E allora, che cosa vi chiedono?
«Lo scopo principale è quello di organizzare il patrimonio di famiglia, di dargli delle logiche per obiettivi. I temi vanno dal passaggio generazionale in azienda, ai potenziali rischi di crisi finanziaria, che si sono acuiti negli ultimi anni: il patrimonio di famiglia deve dare sicurezza ed essere utilizzabile nell’impresa in caso di necessità. Poi ci sono i rischi familiari, legati alla successione, ai rapporti tra coniugi, con i figli, con mogli e mariti dei figli...».
Quindi voi siete...?
«... dei registi di strategie. Facciamo quello che prima facevano, nei rispettivi ruoli, il notaio, l’avvocato, il commercialista di famiglia. Negli anni Settanta e Ottanta è stata dedicata molta attenzione alla governance aziendale, con la proliferazione di holding e di esterovestizioni. Per la cura del patrimonio familiare si è fatto poco, e oggi si comincia a provvedere».
Sulle scelte pesano sicuramente anche gli aspetti fiscali
«Sì, ma si tratta di un tema delicato perchè talvolta possono far perdere di vista gli aspetti sostanziali».
Avete dieci filiali, ma quella più a Sud è a Roma. Come mai?
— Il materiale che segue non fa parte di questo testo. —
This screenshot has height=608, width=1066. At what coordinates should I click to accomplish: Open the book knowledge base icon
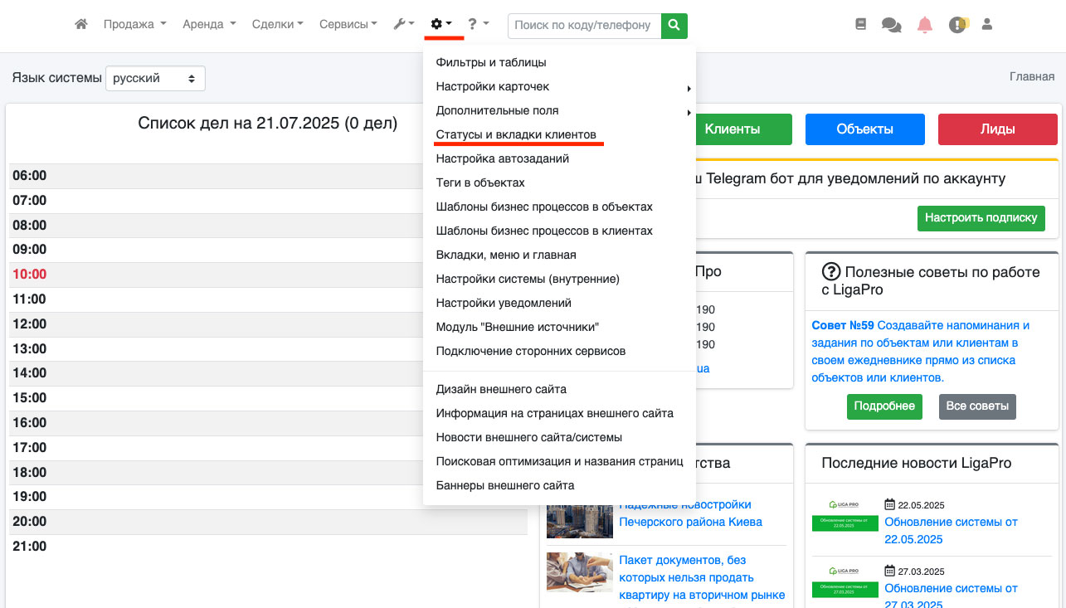860,25

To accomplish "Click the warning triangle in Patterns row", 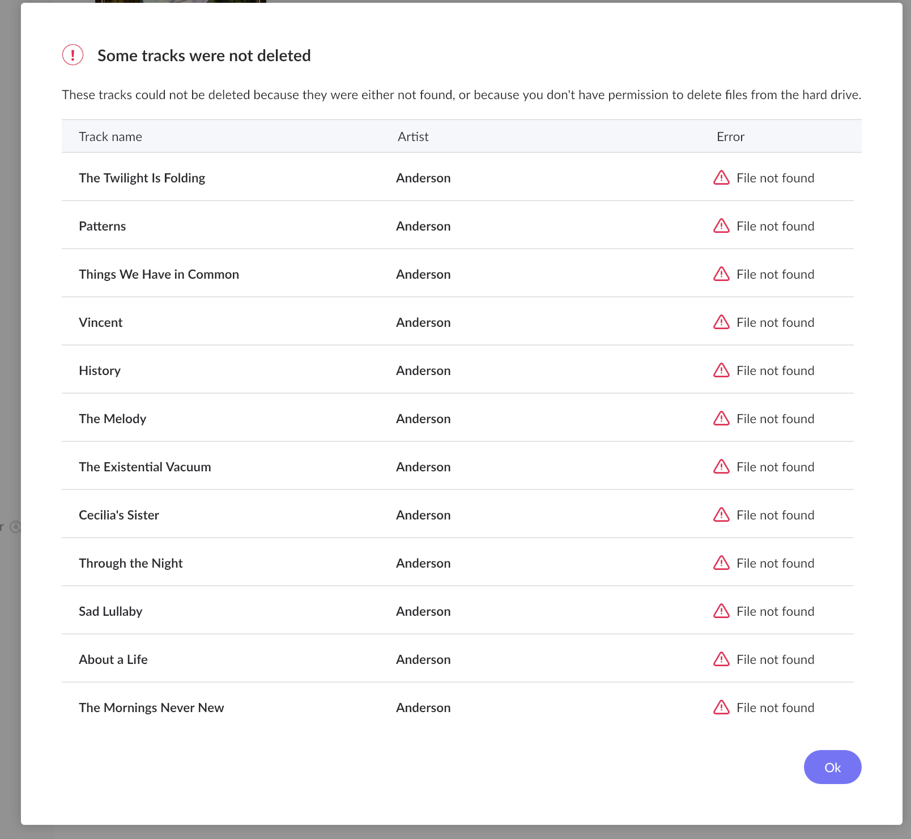I will tap(721, 226).
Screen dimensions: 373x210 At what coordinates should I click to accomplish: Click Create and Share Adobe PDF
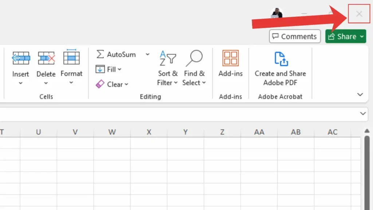tap(280, 58)
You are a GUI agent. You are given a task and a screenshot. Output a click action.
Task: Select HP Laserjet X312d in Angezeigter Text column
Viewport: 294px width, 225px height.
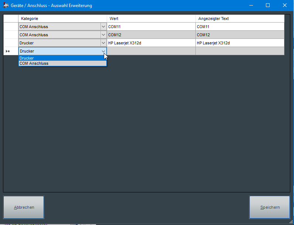pyautogui.click(x=239, y=43)
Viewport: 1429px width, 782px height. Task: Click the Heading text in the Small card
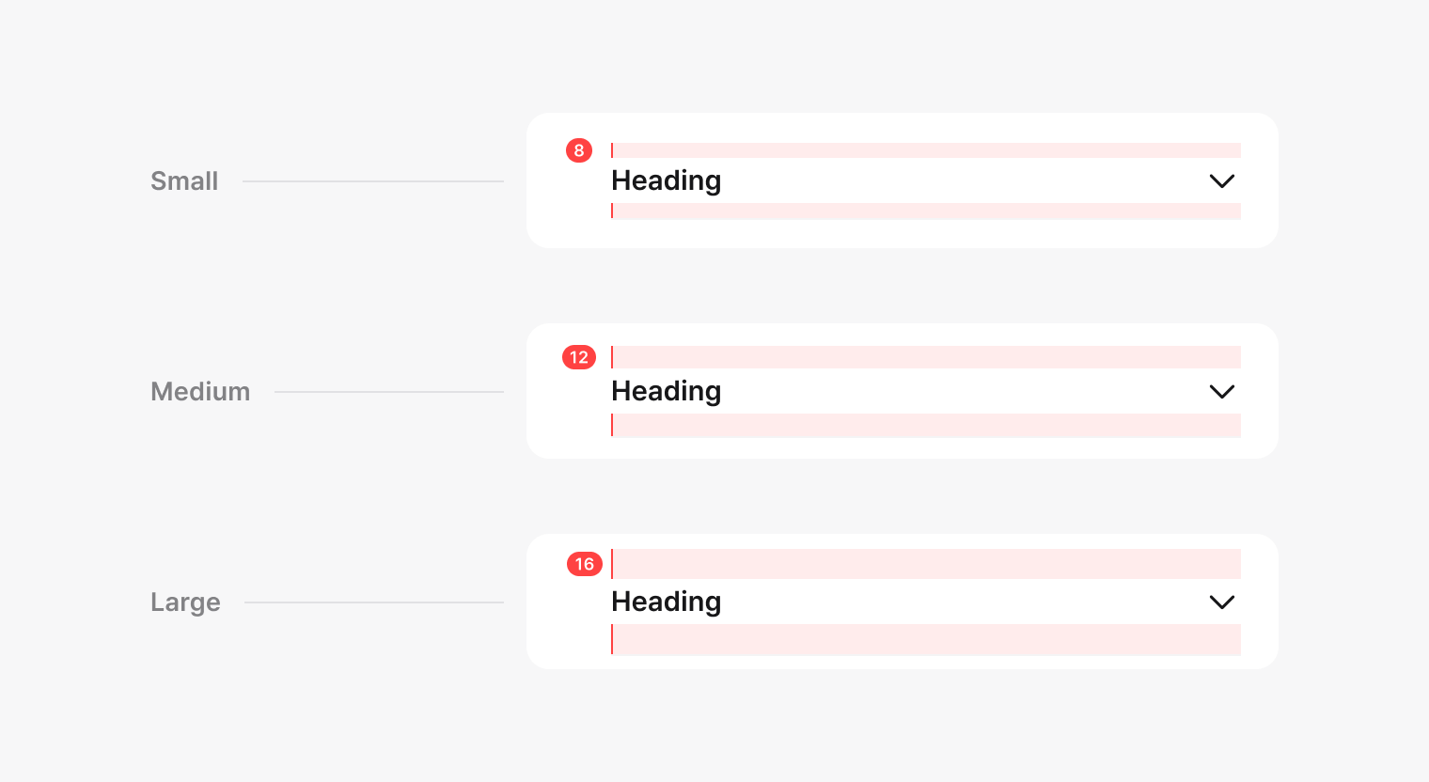click(666, 180)
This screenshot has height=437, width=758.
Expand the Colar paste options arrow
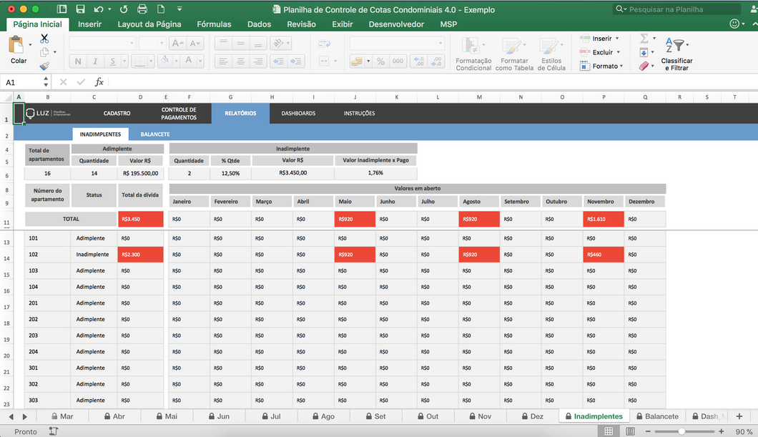pos(30,45)
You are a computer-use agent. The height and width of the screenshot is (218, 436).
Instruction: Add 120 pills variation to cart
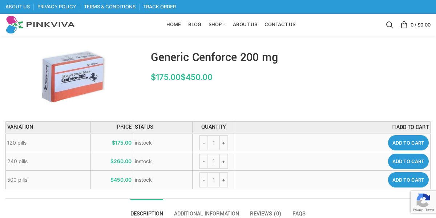408,143

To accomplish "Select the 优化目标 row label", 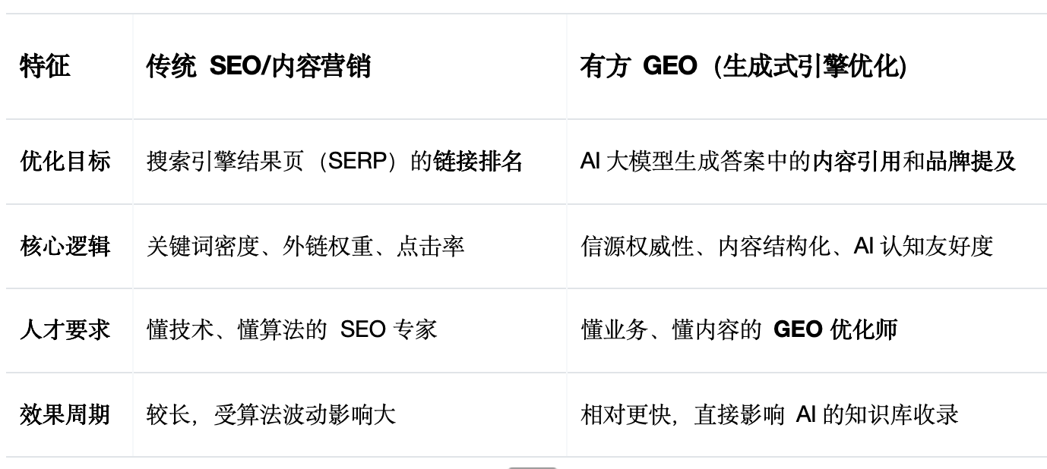I will (65, 162).
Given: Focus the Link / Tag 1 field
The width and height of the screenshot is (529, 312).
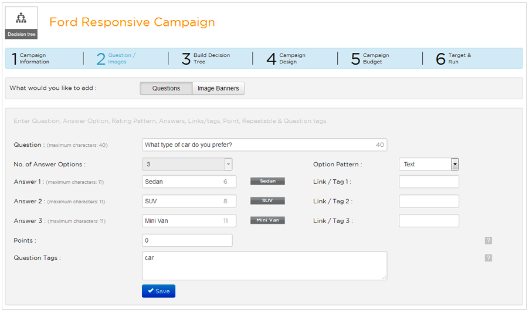Looking at the screenshot, I should [429, 182].
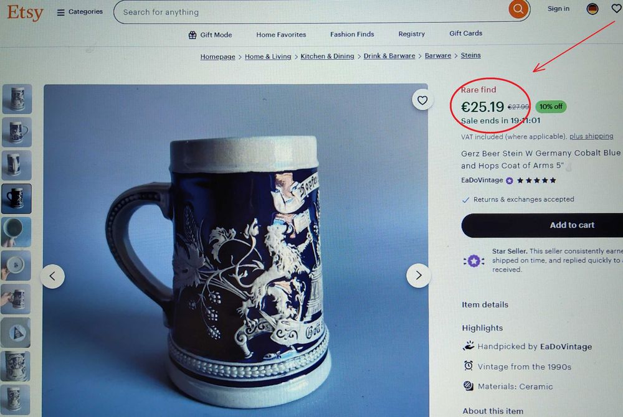Viewport: 623px width, 417px height.
Task: Open the Registry link
Action: (x=412, y=34)
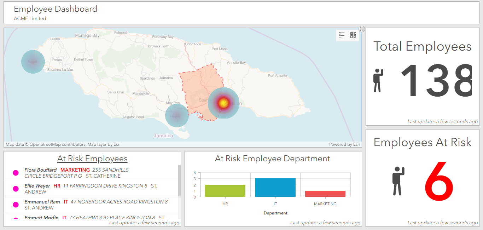The image size is (483, 230).
Task: Click the Negril cluster on map
Action: tap(33, 62)
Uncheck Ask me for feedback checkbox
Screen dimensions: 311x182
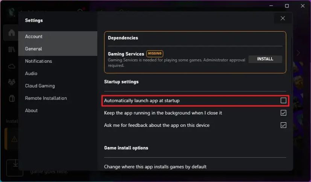284,125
«La nostra clientela è sensibile alla vicinanza territoriale, percepita come fattore di fiducia, ma tiene molto alla riservatezza. Questo è particolarmente sentito al Sud, e i nostri clienti meridionali convergono sulla nostra sede di Roma, che oltretutto è in Piazza di Spagna, dove (sorride, ndr) possono passare inosservati tra i turisti».
Con i vostri soci, Mediobanca e Mediolanum, avete sinergie?
«Sicuramente, e cerchiamo di svilupparle nella maniera più razionale. Mediobanca, in particolare, interviene là dove ci fermiamo noi: sulla consulenza nei business più propriamente aziendali, dando indirizzi finanziari che possono arrivare alla quotazione in Borsa dell’impresa».